The port, the fire department and other groups will try to open the container, where the blaze started, tonight to investigate the situation further, according to a statement from the city of Vancouver.
Operations at the port resumed earlier on Thursday.
John Parker-Jervis, a spokesman for Port Metro Vancouver, said the terminal was shut down and employees sent home yesterday. The blaze also forced hundreds of others to stay indoors for a few hours in the afternoon.
"This was the closest we have come to a major evacuation across part of our city in many, many years," said Penny Ballem, Vancouver city manager.
Vancouver Coastal Health said trichloroisocyanuric acid, a hazardous organic compound that can be used as an industrial disinfectant, fuelled the fire at the container terminal.
Health warnings were issued as the plume of smoke spread.
About 13 people were treated in emergency departments for breathing problems and irritated eyes, said Dr. Meena Dawar, medical health officer with Vancouver Coastal Health.

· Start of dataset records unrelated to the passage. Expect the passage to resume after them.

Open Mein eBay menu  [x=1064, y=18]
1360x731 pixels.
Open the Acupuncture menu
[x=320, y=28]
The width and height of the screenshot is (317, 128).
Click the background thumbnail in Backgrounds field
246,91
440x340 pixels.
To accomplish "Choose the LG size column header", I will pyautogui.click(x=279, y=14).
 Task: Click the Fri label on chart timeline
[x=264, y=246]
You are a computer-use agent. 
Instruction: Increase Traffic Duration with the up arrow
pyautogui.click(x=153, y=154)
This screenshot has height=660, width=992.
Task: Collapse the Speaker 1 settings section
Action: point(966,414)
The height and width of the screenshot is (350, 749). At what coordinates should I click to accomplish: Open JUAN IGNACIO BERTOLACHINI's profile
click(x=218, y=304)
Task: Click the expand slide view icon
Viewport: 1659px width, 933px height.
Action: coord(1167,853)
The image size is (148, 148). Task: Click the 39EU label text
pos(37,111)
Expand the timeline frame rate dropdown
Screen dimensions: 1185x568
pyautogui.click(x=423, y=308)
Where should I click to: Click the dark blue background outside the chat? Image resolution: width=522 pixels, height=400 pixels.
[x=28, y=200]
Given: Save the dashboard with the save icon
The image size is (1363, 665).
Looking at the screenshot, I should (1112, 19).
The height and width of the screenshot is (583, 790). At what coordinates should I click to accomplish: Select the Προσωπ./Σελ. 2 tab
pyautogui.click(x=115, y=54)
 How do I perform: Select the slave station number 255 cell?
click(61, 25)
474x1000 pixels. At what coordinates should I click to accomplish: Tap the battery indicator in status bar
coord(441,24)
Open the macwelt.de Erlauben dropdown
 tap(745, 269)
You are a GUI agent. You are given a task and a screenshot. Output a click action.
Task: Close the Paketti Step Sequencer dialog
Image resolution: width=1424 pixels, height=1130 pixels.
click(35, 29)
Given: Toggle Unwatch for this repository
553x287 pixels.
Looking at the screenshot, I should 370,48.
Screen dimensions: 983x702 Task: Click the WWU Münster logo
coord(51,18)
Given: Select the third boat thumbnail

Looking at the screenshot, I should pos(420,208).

Now that the fire is out the port, which trades $187 billion in goods a year and handles thousands of containers of hazardous materials, can review how the incident was handled.
"We are really pleased with how that unfolded," said Peter Xotta, vice president of planning and operations at the port.
"We will take back evidence of where there are communication improvement opportunities and we will be debriefing with the city and other agencies to make sure we are in the best possible position going forward," Xotta said.